作答說明
根據引文中關於Cd²⁺對中肋骨條藻毒性效應的摘要，回答下列問題：
(a) Cd2+對中肋骨條藻生長的72 h 半效應濃度（EC50）是多少？
(b) 藻細胞GSH含量的峰值出現在哪個Cd2+濃度？
(c) Cd2+濃度為100 μg/L時，SOD活性較對照上升了多少？

____ 引文

Cd²⁺對中肋骨條藻的毒性效應

摘要：研究了重金屬Cd2+對中肋骨條藻（Skeletonema costatum）的生長以及藻細胞超氧化物歧化酶（SOD）、抗壞血酸過氧化物酶（APX）活性，以及谷胱甘肽（GSH）、類胡蘿卜素（Car）及丙二醛（MDA）含量的影響。結果表明，Cd2+對中肋骨條藻生長的72 h 半效應濃度（EC50）為378 μg/L。藻細胞GSH含量隨Cd2+濃度的升高而迅速升高，峰值出現在800 μg/L，當Cd2+濃度大于800 μg/L時GSH含量略呈下降趨勢，但其含量仍高于對照；Car含量則隨Cd2+濃度的升高持續下降。Cd2+濃度為100 μg/L時SOD活性達峰值，較對照上升了26.8%（P<0.05）；APX活性則隨Cd2+濃度升高的變化相對平緩；暴露時間試驗中，觸毒6 h時SOD活性達峰值。在Cd2+脅迫下藻細胞膜脂被氧化自由基所氧化，產生大量的MDA。結果顯示，中肋骨條藻細胞的SOD、APX活性和MDA含量與水體中的Cd2+濃度具明顯的相關性。

________
____ 所給資料

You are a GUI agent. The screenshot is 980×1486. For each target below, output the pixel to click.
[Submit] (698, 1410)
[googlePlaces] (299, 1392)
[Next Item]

________

答覆如下
(a) 378 μg/L
(b) 800 μg/L
(c) 26.8%（P<0.05）